Chapter 17 Google Analytics from R

Understanding the audience that enters our website helps us make better decisions, whether these are commercial or content release decisions. We can, thus, insert a visit counter or use Google Analytics to start collecting much more than the total visits.

17.1 Problem

We have a website to which we already placed the Google Analytics code to understand visit statistics to my website, but I want reports that today the web does not provide us. We need to access the raw data to represent our own reports and access them even without having to enter the Google Analytics website.

[!IMPORTANT] Google sunsetted Universal Analytics in July 2023. The googleAnalyticsR package now supports GA4. The concepts here remain valid, but the specific function parameters may differ. See the package documentation for GA4-specific usage.

17.2 Access to data

We are going to assume for this case that we already have a google analytics account and we are already tracking data from our website through some view. For this case I am going to use the statistics to the website that you are currently reading.

To access the Google Analytics data we will use the googleAnalyticsR library. In addition, to quickly manipulate dates from or to we will use the lubridate library.

install.packages("googleAnalyticsR")
library(googleAnalyticsR)
library(lubridate)
library(tidyverse)

Then, we have to authenticate. To do this we will use the ga_auth() function, which will open a web page to log in with the account in which we have access to Google Analytics.

ga_auth()

Now that we are authenticated we can bring all our accounts using the ga_account_list() function.

account_list <- ga_account_list()

From here we will search for the row of the website that interests us and from there we will obtain the propertyId column. The Property ID in Google Analytics 4 for this website is the following:

property_id <- 123456789 # Replace with your GA4 Property ID

Finally, we need two variables of the date from when to when we want the data.

from_date <- "2024-01-01"
to_date <- "2024-03-31"

Or if we wish we can only calculate the information of the last two months, or two days, etc.

# Two months ago until now
# Two months ago until now
from_date <- (today() - months(2)) |> as.character()
to_date <- today() |> as.character()

from_date
to_date

Thus, we can already make a call to obtain the data we need using the ga_data() function (the standard for GA4).
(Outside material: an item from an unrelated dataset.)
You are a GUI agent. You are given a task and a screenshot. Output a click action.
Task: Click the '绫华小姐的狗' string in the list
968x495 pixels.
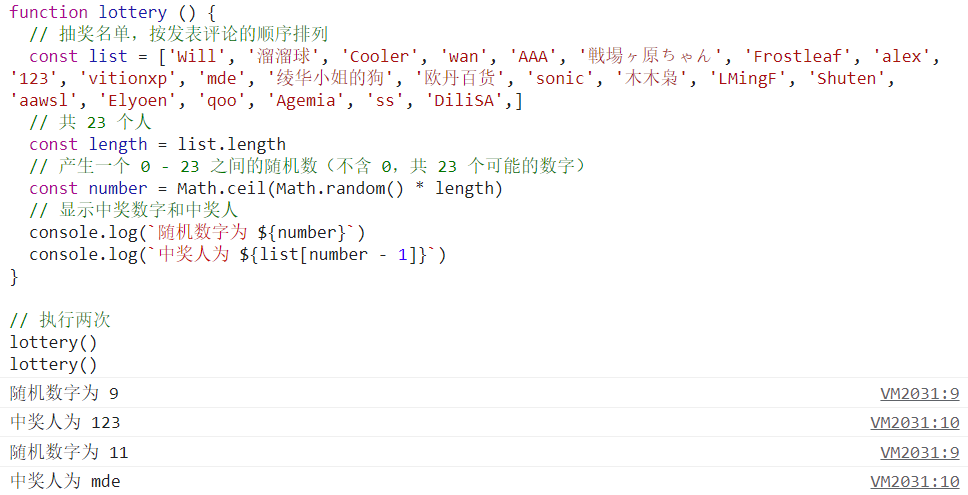pos(330,78)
history <- ga_data(property_id,
                 date_range = c(from_date, to_date),
                 metrics = "activeUsers",
                 dimensions = "date")

With this data frame we could filter it or visualize it, depending on what we need.

17.3 Visualization

Now with access to the data we can use the multiple metrics and dimensions available. For this case we are going to exemplify visualizing the city from where they visit this website in the last 90 days, which is related to the information in the paragraph of the main page, the preface, of this website (however, for that other calculation it is performed for another period of time).

# Last 90 days to date
from_date <- seq(now(), length = 2, by = "-90 days")[2] |> as_date() |> as.character()
to_date <- now() |> as_date() |> as.character()

# We add the city as a dimension
history <- ga_data(property_id,
                 date_range = c(from_date, to_date),
                 metrics = "activeUsers",
                 dimensions = "city")

As we see, the dimension also allows a vector as input. We will create a bar chart with the top 5 cities that visited this website in the last 90 days.

history |> 
  filter(city != "(not set)") |>
  group_by(city) |> 
  summarise(total = sum(activeUsers)) |> 
  mutate(proportion = total / sum(total)) |> 
  top_n(5, wt = proportion) |> 
  mutate(city = reorder(city, proportion, sum)) |> 
  ggplot() +
  aes(proportion, city) +
  geom_col() +
  labs(
    x = "Proportion of visits",
    title = "Proportion of visits by city",
    y = ""
  )

Keep in mind that in this case there is an issue of recognition of IPs coming from Lima, Peru, and that is why they do not appear as the first visitor. At the time of performing this analysis they all appeared as “(not set)”. However, if the same analysis is done by country and not by city, Peru is recognized and appears as one of the top visiting the web.

17.4 Conclusion

Accessing Google Analytics data programmatically opens powerful possibilities:

  • Automated Reporting: Schedule R scripts to generate weekly/monthly reports.
  • Custom Metrics: Combine GA data with internal business data for richer analysis.
  • Interactive Dashboards: Use Shiny to create real-time analytics dashboards.

With the googleAnalyticsR package, you can query any metric or dimension available in your GA account, transforming raw clickstream data into actionable business insights—all without leaving your R environment.